• _Reading text_
-=-=-

Reid Shilling will be the first to tell you that his chivito probably wouldn’t pass muster in Uruguay, where it is often described as the national sandwich. A traditional chivito doesn’t come with a set of rules, like Neapolitan pizza, but the steak-and-egg sandwich does have some generally accepted practices. It, for instance, typically includes hard-boiled eggs and sliced tomatoes, which Shilling promptly jettisoned, either in the name of seasonality or personal preference. He also added a few cheffy touches because, well, he could. He upgraded the bacon to a premium product from Edwards Virginia Smokehouse. He also supplemented the sandwich with a salsa verde, pickled red onions and garlic aioli. I’ve never had a chivito in Uruguay, but I can tell you that this delicious, arm-drip of a sandwich makes me eager to visit the country and compare it to the original.

The Horizon

– from Call Your Mother –

Over the years, I’ve developed an ability to stop eating before my stomach signals that I’m full. Call it willpower if you must. I call it self-preservation in a world filled with delicious morsels that do not, over the long haul, have my best interests at heart. I can resist devouring almost anything, with the notable exception of chips and guacamole. Put the pair out for a Super Bowl party, I will glom onto the snack like barnacle to an ocean liner. Which no doubt explains my affection for this unholy creation from partners Andrew Dana and Daniela Moreira, who pack an everything bagel with smashed, lightly seasoned avocados, red onions and jalapeños (deconstructed guac, basically), which engulfs a rich deposit of crushed Fritos. The pair walk a delicate line between junk food and genius with the Horizon, and I’m a total sucker for it.

The Prime Time

– from Preservation Biscuit Co. –

Don’t be surprised if the buttermilk biscuit at this Falls Church shop doesn’t pull apart in golden, flaky layers. Chef Jonathan Coombs didn’t design his biscuit that way. He wanted one that could hold up to sandwich fillings. “A lot of buttermilk biscuits, if you make them into a sandwich, when you bite into them, they automatically fall apart,” says Coombs, a U.S. Army veteran who was awarded a Purple Heart for his service. He has developed a recipe that results in biscuits whose interiors are more cake-y than flaky. They’re an ideal vehicle for his Prime Time, a sandwich that features shaved prime rib, caramelized onions, Swiss cheese, a roasted red pepper coulis and demi-glace mayo, all packed into a compact biscuit. The beauty of this bite is that no one element dominates. “I want all the ingredients to speak for themselves,” Coombs says.

-=-=-

• _Stored rows_
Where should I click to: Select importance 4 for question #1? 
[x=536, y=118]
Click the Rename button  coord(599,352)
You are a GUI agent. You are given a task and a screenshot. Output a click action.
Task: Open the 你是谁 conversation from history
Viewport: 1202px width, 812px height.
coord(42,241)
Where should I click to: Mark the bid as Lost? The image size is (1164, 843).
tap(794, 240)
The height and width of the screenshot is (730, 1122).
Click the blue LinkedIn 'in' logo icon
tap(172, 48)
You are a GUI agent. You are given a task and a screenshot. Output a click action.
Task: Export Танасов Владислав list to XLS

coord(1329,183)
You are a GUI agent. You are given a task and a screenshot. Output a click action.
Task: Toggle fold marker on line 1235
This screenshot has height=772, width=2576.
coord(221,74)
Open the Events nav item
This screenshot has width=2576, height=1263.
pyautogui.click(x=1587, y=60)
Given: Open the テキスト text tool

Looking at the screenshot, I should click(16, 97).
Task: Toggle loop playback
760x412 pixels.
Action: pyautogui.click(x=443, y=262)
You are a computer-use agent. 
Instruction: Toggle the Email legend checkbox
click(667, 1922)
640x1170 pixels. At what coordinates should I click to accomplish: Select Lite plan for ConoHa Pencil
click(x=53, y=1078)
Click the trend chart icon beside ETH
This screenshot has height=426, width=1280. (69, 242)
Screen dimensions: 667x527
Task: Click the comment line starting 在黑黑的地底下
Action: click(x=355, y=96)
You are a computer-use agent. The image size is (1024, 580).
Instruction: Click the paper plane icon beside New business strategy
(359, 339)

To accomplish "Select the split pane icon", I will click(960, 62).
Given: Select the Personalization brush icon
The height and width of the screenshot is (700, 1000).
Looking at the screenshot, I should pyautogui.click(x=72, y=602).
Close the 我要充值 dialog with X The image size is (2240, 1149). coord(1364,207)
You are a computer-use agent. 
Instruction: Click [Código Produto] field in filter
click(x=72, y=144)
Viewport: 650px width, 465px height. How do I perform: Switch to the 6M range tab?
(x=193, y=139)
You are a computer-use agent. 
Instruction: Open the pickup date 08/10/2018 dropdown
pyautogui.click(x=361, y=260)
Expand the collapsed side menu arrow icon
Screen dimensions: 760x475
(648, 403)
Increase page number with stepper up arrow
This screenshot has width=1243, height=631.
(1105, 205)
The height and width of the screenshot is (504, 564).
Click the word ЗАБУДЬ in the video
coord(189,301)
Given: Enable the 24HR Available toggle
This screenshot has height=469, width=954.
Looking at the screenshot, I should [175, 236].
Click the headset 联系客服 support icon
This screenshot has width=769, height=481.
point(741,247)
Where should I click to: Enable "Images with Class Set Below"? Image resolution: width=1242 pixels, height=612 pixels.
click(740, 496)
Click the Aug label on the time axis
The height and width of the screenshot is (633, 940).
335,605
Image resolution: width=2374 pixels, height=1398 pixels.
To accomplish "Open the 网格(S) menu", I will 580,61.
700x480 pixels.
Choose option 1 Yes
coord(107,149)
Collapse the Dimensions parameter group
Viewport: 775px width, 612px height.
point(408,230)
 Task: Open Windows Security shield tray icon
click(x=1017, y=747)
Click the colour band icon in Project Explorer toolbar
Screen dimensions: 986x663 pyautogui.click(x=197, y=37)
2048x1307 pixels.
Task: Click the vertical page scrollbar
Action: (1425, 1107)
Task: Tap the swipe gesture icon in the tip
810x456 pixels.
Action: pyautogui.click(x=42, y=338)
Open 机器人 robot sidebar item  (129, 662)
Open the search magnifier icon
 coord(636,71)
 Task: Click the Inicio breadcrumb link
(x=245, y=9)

-=-=-

• _Set task 1_
Repeat the part of the sandwich reviews starting with "Reid Shilling will" and going on through "to the original.".
• _Set task 2_
In the sandwich reviews, why did Jonathan Coombs make his biscuit more cake-y inside than flaky?
The rows have nothing to do with the sandwich reviews.

• _Exercise answer 1_
Reid Shilling will be the first to tell you that his chivito probably wouldn’t pass muster in Uruguay, where it is often described as the national sandwich. A traditional chivito doesn’t come with a set of rules, like Neapolitan pizza, but the steak-and-egg sandwich does have some generally accepted practices. It, for instance, typically includes hard-boiled eggs and sliced tomatoes, which Shilling promptly jettisoned, either in the name of seasonality or personal preference. He also added a few cheffy touches because, well, he could. He upgraded the bacon to a premium product from Edwards Virginia Smokehouse. He also supplemented the sandwich with a salsa verde, pickled red onions and garlic aioli. I’ve never had a chivito in Uruguay, but I can tell you that this delicious, arm-drip of a sandwich makes me eager to visit the country and compare it to the original.

• _Exercise answer 2_
He wanted a biscuit that could hold up to sandwich fillings. As he puts it, a lot of buttermilk biscuits fall apart as soon as you bite into them when they're made into a sandwich.